Passarono dei mesi,degli anni di scuola,delle lunghe vacanze.
Il mondo reale in fondo non conosceva della esistenza fisica di Dizzy,questo il nome di quel terremoto dada che aveva acceso tali fantasie su Wonk.
La caricatura di lei era presente sui raccontini disegnati da lui,persino su alcuni periodici di nicchia a prezzo venale zero che altri studenti come Wonk che li ideava leggevano,sognandoci e ridendoci sopra.
Un armadietto modesto custodiva tutto quell’amore,quei brani,quelle storie.
Wonk si ritrovò un giorno ironicamente cresciuto e si confessò apertamente,regalando uno sconcerto imperante,dopo anni di lavoro sulla cosa,all’oggetto di quei sogni.

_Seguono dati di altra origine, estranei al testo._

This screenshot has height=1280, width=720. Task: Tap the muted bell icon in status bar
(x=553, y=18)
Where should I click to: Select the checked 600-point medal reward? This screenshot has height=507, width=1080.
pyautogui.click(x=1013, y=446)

Quella scatola chiusa,una volta aperta,stava proiettando all’esterno bagliori accecanti,che nemmeno le venti dita di lui e lei,ora unite, riuscivano piu’ a stringere perche’ potessero fermarsi e tornare a vivere dove erano stati allevati e nutriti per un tempo di cui quasi non si portava piu’ memoria.

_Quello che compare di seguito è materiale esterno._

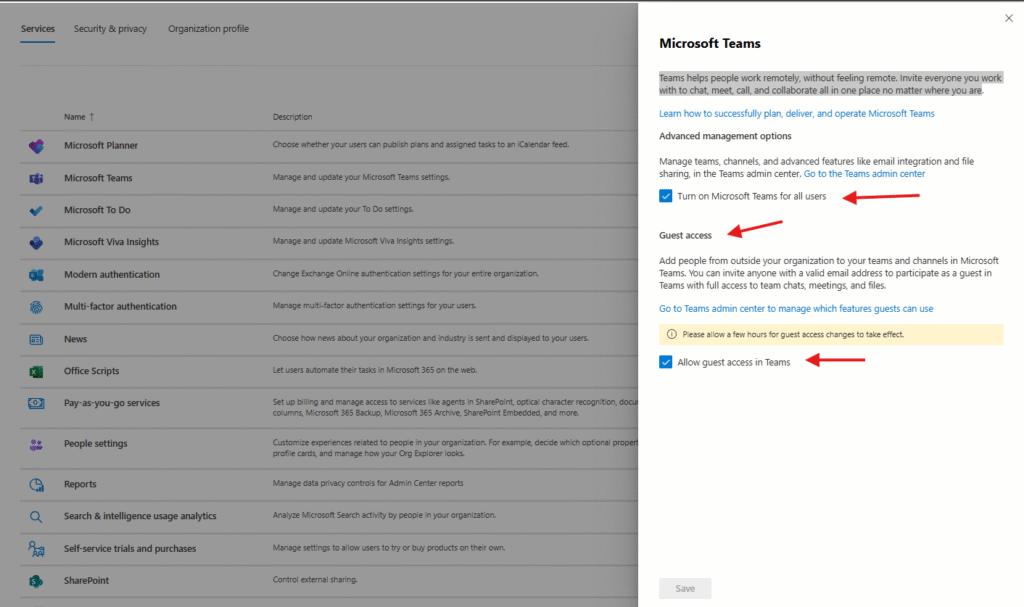Click the Microsoft Planner icon
Screen dimensions: 1024x607
[36, 146]
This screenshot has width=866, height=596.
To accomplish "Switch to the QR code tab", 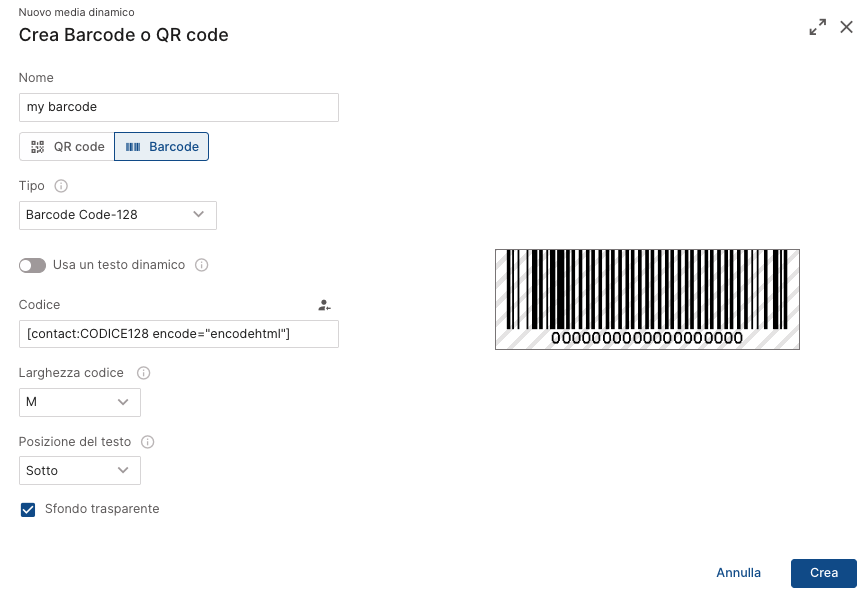I will point(67,147).
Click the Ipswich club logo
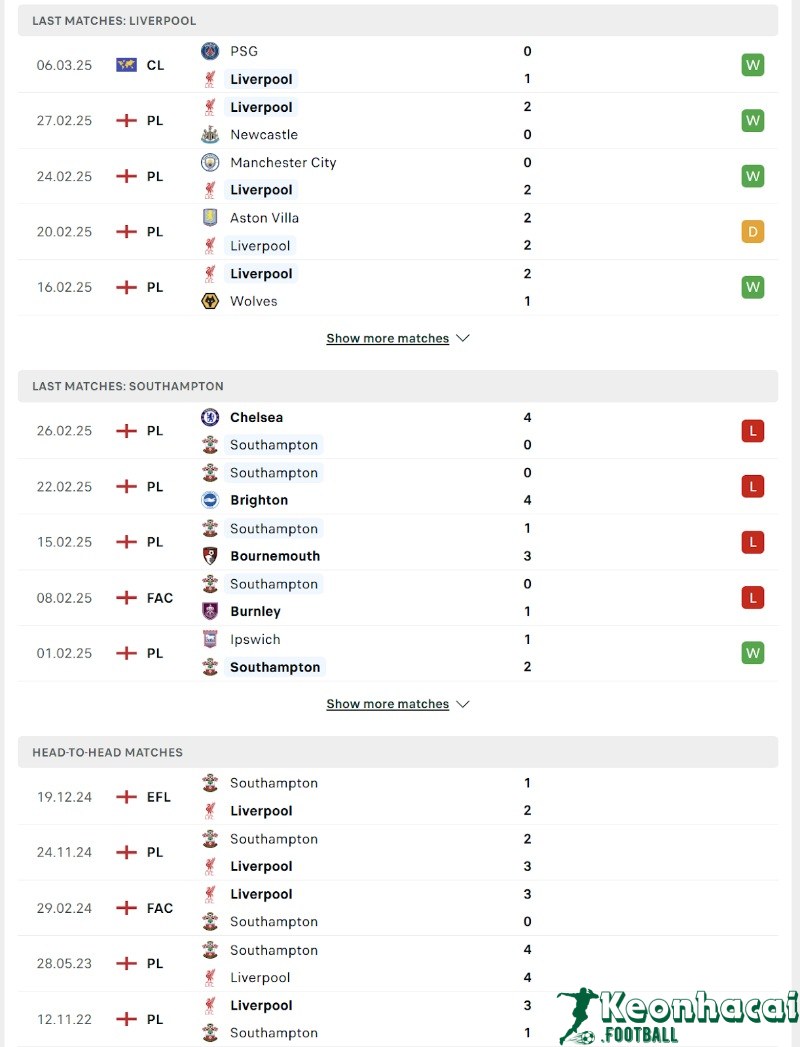This screenshot has height=1047, width=800. (210, 639)
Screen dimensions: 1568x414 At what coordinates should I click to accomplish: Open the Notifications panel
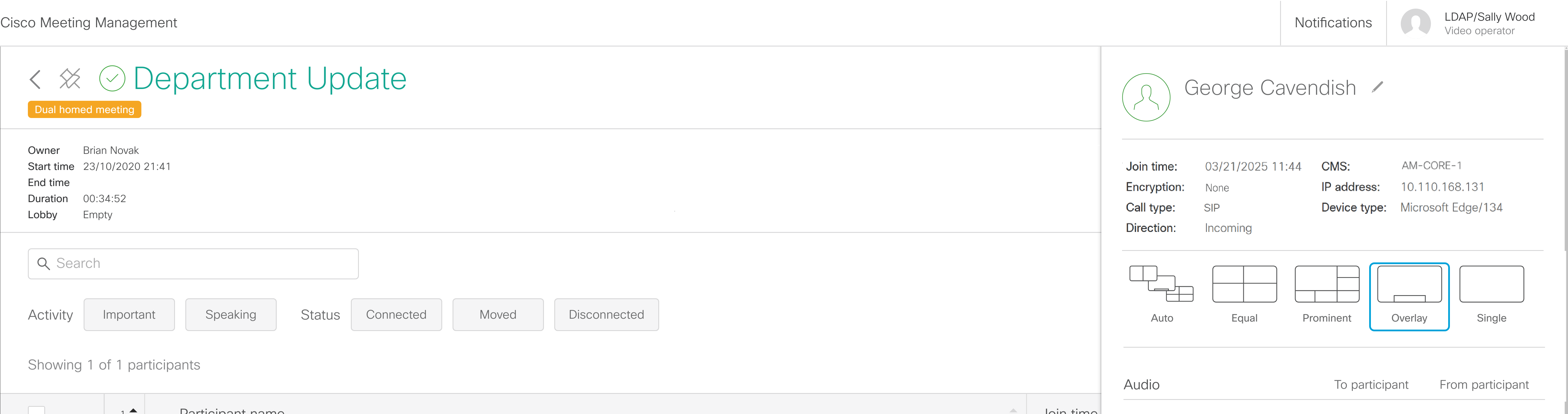click(x=1333, y=22)
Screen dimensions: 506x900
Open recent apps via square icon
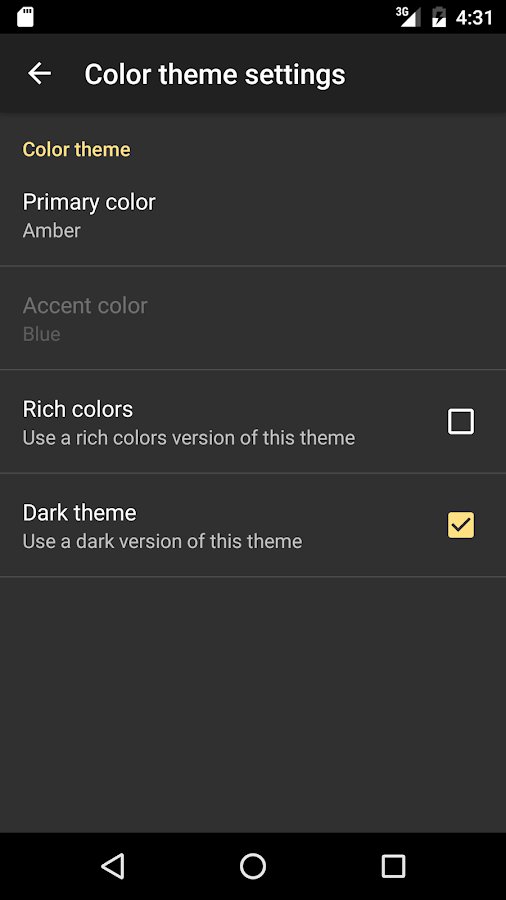tap(393, 866)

Per loro,bagliori di un altro cielo,quella scatola ancora rappresentava la vita stessa e la sua linfa.
Naturalmente il personaggio sviluppato da Wonk si era gia’ tramutato in un altro.
Tuttavia,Dizzy sopravviveva in due diversi mondi.
Un armadietto di scatoline,.. e questo nostro universo.
Miracolosamente,Dizzy che era tornata a fluttuare dove segretamente era nata,portava in se’ altre microscopiche lucine..che avrebbero in un certo qual modo appagato la vista all’orizzonte nel cielo del proprietario di quell’armadietto.
Esiste tuttavia una potenza a questo mondo che in eta’ adulta si può ancora chiamare amicizia.
Edulcorata da cucchiaini di autoironia che la fanno sopravvivere alle prove piu’ ardue.
E altresi’,esistono altri stellari umani che possiamo ritenere all’altezza di vivere al di fuori di quel portentoso, magico armadietto.
Post Scriptum-Quell’armadietto e’ ancora la casa di tante luci dell’Universo che sono state adottate.
Qui possono infine perdersi e abbandonarsi.
Hanno trovato infine il loro Cosmo-sistema.